Saturday, December 8, 2007

Apur Sansar (1959)

Apur Sansar (The World of Apu) by Satyajit Ray is a visual and sensual treat - almost like cinema in verse. This was my first Ray film and my first engagement with cinema in art form.

Apur Sansar is the last in the Apu trilogy series, the first being Pathar Panchali followed by Aparajito. If I had seen them in sequence, it may have been a far richer experience. While watching the movie, however, I had no idea of the trilogy or Apur Sansar's place in it. To me the film worked as a standalone piece. And I have been told, so do the other two masterpieces.
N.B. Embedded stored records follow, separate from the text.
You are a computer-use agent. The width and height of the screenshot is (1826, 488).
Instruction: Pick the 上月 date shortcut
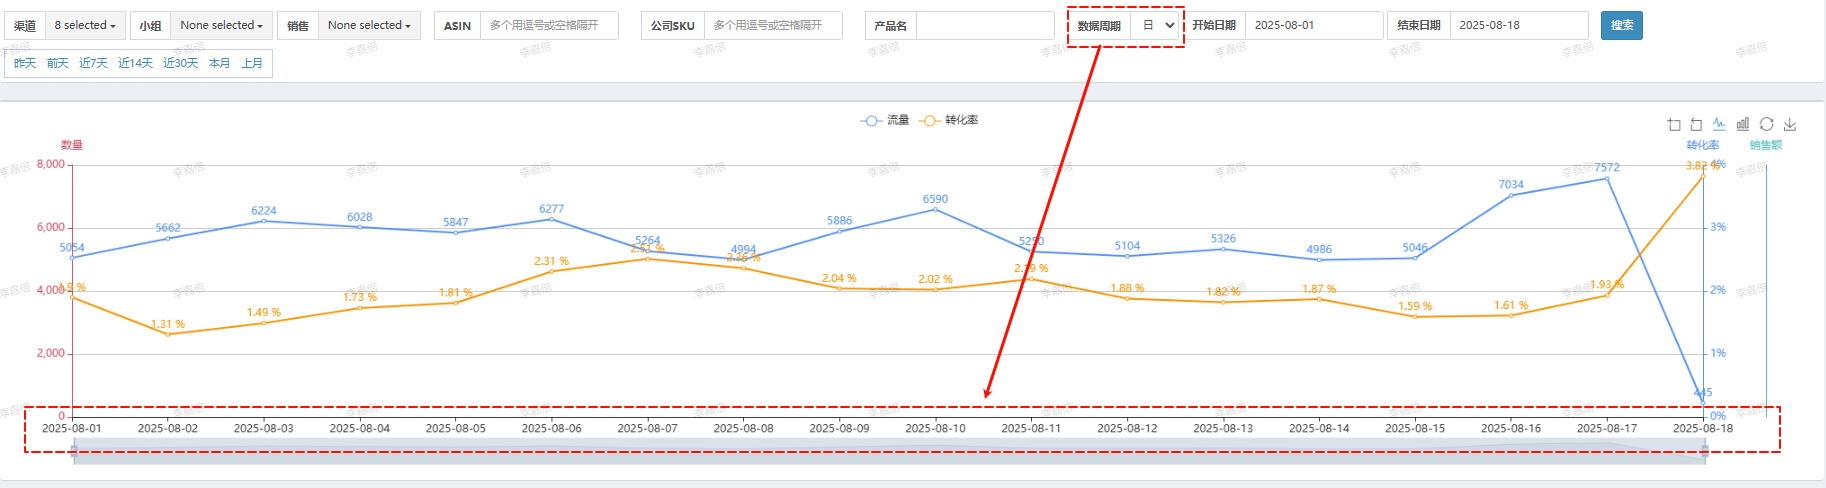(x=252, y=63)
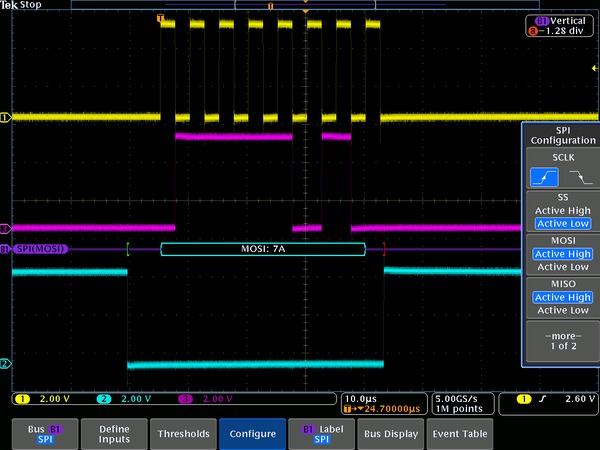Open the Thresholds menu
Viewport: 600px width, 450px height.
click(x=183, y=434)
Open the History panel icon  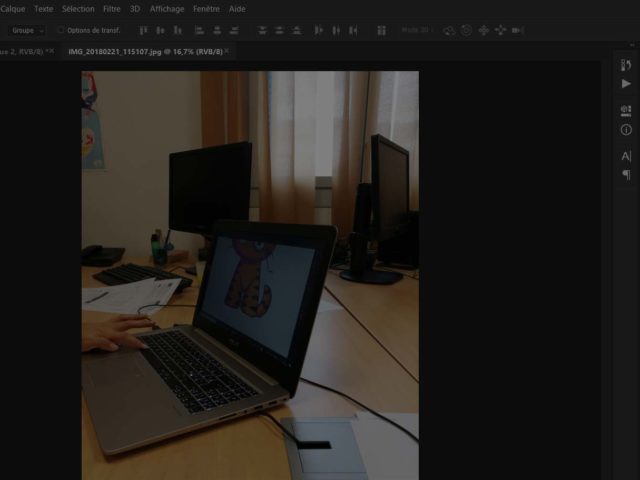pos(627,65)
The story is set in rural and urban Bengal around the 1930s. The protagonist, Apu, is an unemployed writer living in the squalor of Calcutta city. A serendipitous trip to a friend's village returns him a married man. Love blossoms between him and his angelic wife amidst daily domestic chaos.

However, the journey from solitude to blessed companionship is sweet but short - with the death of his wife during childbirth. Overcome with grief, it takes Apu five years of mindless wandering to come to terms with the loss. In the end, life comes a full circle.

The film's universal theme of loss and redemption makes it timeless. And Ray's effortless and understated direction renders it sublime.

PS: You may have to brave the less than perfect subtitles, for this lesson in cinema. (I watched it on Zee Studio's special series on Satyajit Ray airing every Sunday in December '07.)